* BEGIN TASK INPUTS *

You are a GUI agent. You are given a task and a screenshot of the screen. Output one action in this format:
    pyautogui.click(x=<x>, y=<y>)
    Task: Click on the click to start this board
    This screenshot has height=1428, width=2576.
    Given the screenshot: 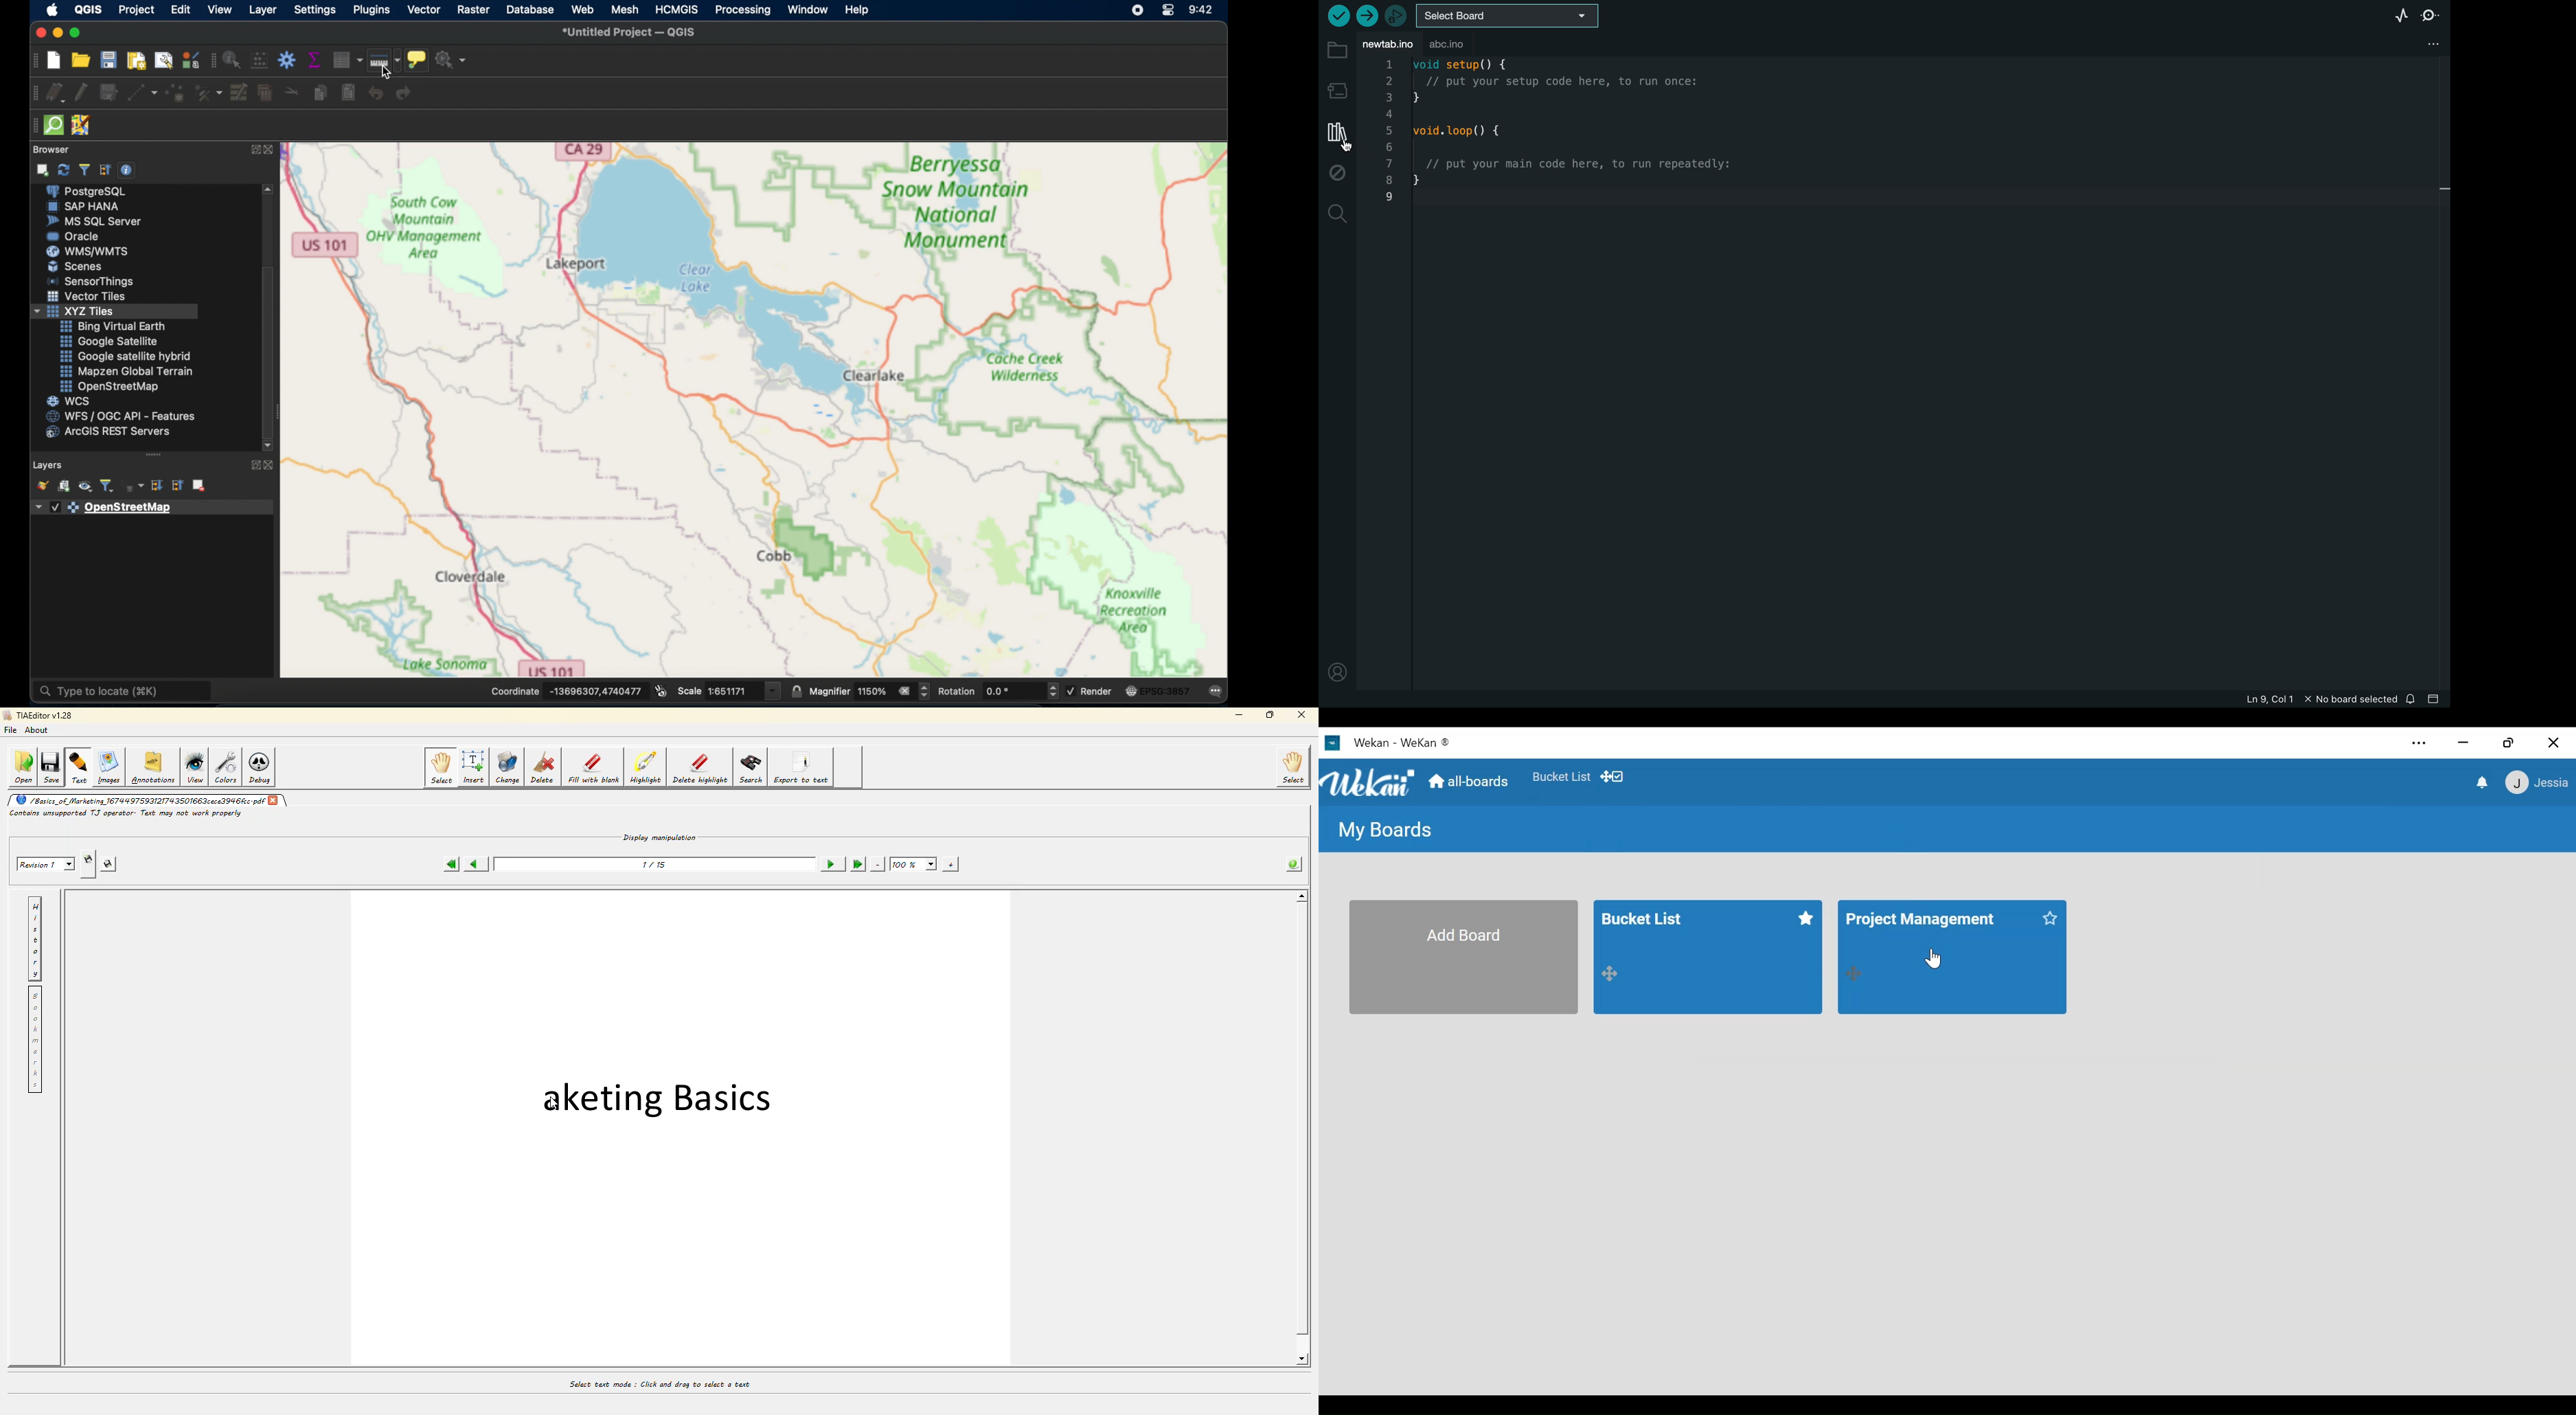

* END TASK INPUTS *

_STATED PROBLEM_:
Arrange the listing above as a JSON list of strings, one string per line, leaving out blank lines and pictures.

_RESPONSE FOR THIS EXERCISE_:
[
  "You are a GUI agent. You are given a task and a screenshot of the screen. Output one action in this format:",
  "    pyautogui.click(x=<x>, y=<y>)",
  "    Task: Click on the click to start this board",
  "    This screenshot has height=1428, width=2576.",
  "    Given the screenshot: "
]